The next question I’m usually asked is “What can I deduct?” The IRS’s general rule is an expense has to be ordinary and necessary expense in carrying on the trade or business. As usual they like to keep things vague but the first bucket of expenses are what I call the Big Three. This is your interest, insurance and taxes. Rental real estate will almost always have insurance and taxes and if there is leverage involved, you will have interest as well. In dollar terms, those three expenses usually make up the bulk of you cash outflows. If you hire a property manager, that is also a deductible expense. Repairs (not to be confused with capital improvements) can also be deducted as can utilities if that’s a cost you incur on behalf of your tenants. Costs to advertise the property are also deductible and you can also deduct your mileage if you’re making trips out to the property (within reason). You can also deduct legal and other professional fees (accounting and tax as an example) as well.
I mentioned repairs and you have to distinguish between a deductible repair and a capitalized capital improvement. Lets use a roof as an example. If you have someone come and patch up your roof, it’s probably something you can deduct. If you’re replacing the entire roof, that would probably fall more into the improvement category and you should capitalize it and depreciate it over its useful life.
Which leads me into depreciation. When you buy a piece of real estate, you buy several different things. You get a building, you get land and unless the house is gutted, you also get a lot of fixtures, pipes and wires. You have a couple of choices when it comes to depreciating your property. One option, although it’s usually not cost effective for single family homes, is a cost segregation study. When you do a cost seg. study, you really break down the cost of what you’re buying and the end result is, you usually get property that you can depreciate over a shorter useful life (i.e. more depreciation expense now) versus property you can depreciate over a longer life (less depreciation expense now). The other option is to just go with an estimate like an 80/20 split between property and land with the 80% being depreciated over 27.5 years. You don’t get to take advantage of the quicker depreciation tables but you also have to spend less administrative time and money to break everything down.
When you prepare your taxes, the calculation isn’t that challenging but you have to make sure you fill out the form completely and accurately. You take your rental income and subtract your cash expenses and your depreciation to come up with a net number. If it’s a positive number, it’s either reported on your 1040 or it will flow through from your Form 1065 via a Schedule K-1. If it’s a loss, then it gets a little trickier because the passive activity loss rules can get complicated. I will save how and when you can take these losses for a post of its own.
Hopefully this is enough to get you started or if your already renting property, it validates what you’re doing. There are some other strategies I’d like to talk about, including ways to set things up if you own multiple properties, but this is getting a bit long and I will save those as well for a future piece. As always, if you have questions, you can find a few different ways to contact me on my contact page or if you have a comment, feel free to leave one here.
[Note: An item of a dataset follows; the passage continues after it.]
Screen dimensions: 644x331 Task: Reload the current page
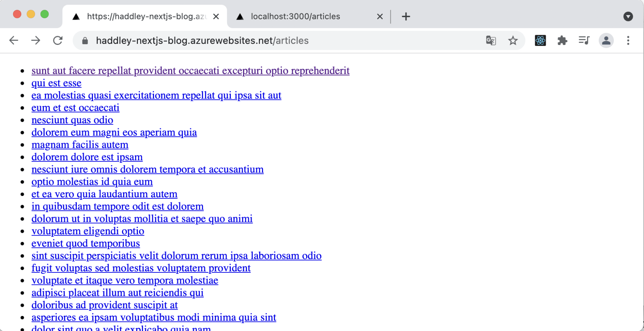pos(58,41)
Typically, August is my single busiest month. This surprises a lot of people but it mainly has to do with the fact that I have a few big projects that get extended, the don’t come in until the first of August and then it’s a flurry to get it all done before the September 15 deadline. That means things like writing take a backseat but since it’s been a couple of weeks, I wanted to make sure “something” goes up so here are a few links to some of my popular posts.
Enjoy and there will be some fresh content coming soon.
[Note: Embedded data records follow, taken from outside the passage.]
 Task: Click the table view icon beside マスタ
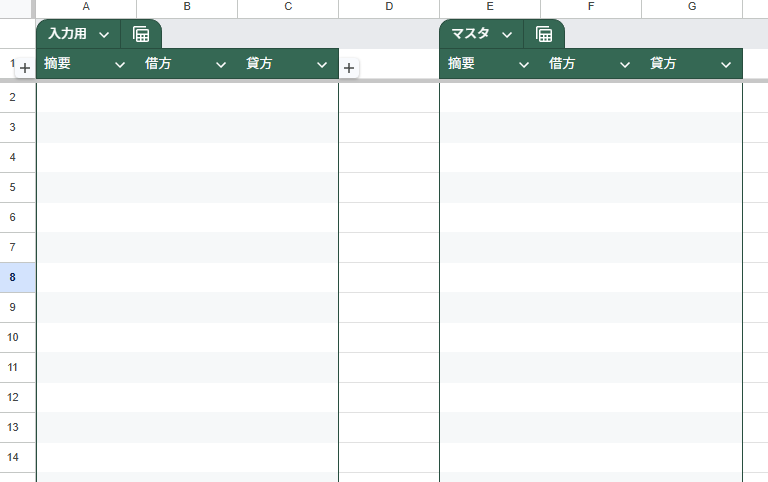pos(544,34)
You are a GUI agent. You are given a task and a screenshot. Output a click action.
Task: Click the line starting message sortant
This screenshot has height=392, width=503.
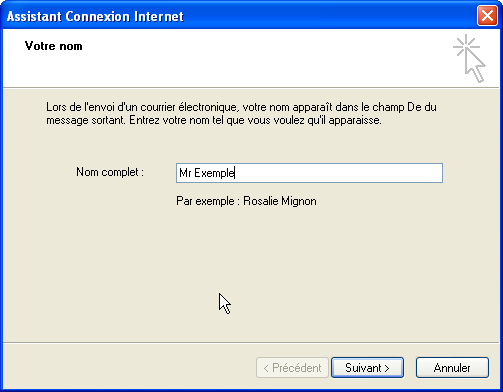pos(214,120)
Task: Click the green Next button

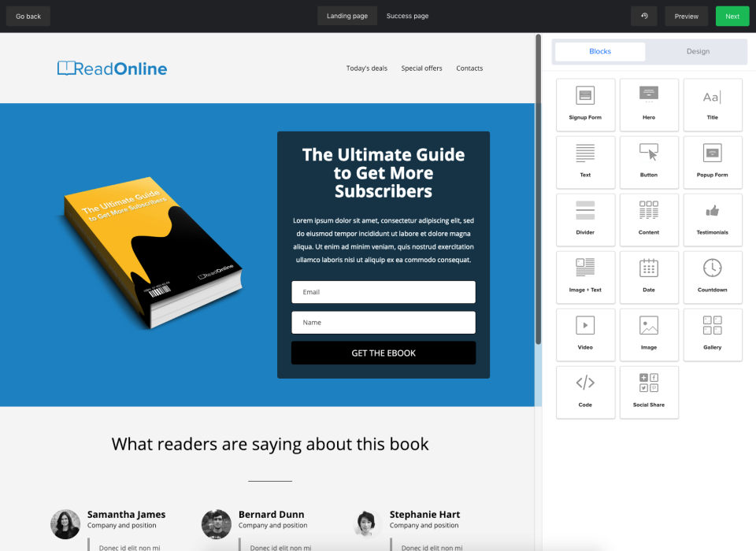Action: pyautogui.click(x=732, y=16)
Doing a cost segregation study could be a beneficial exercise for a company that owns real estate but the Tax Court recently dealt a blow to those looking at a cost segregation study on assets acquired in an asset acquisition. While usually more beneficial to the purchaser because the goodwill is amortizable for tax purposes, one of the exercises of an asset purchase is Form 8594 which basically makes you pool the assets purchased into buckets based on their character. The Form is then filed with both the seller’s and purchaser’s tax return.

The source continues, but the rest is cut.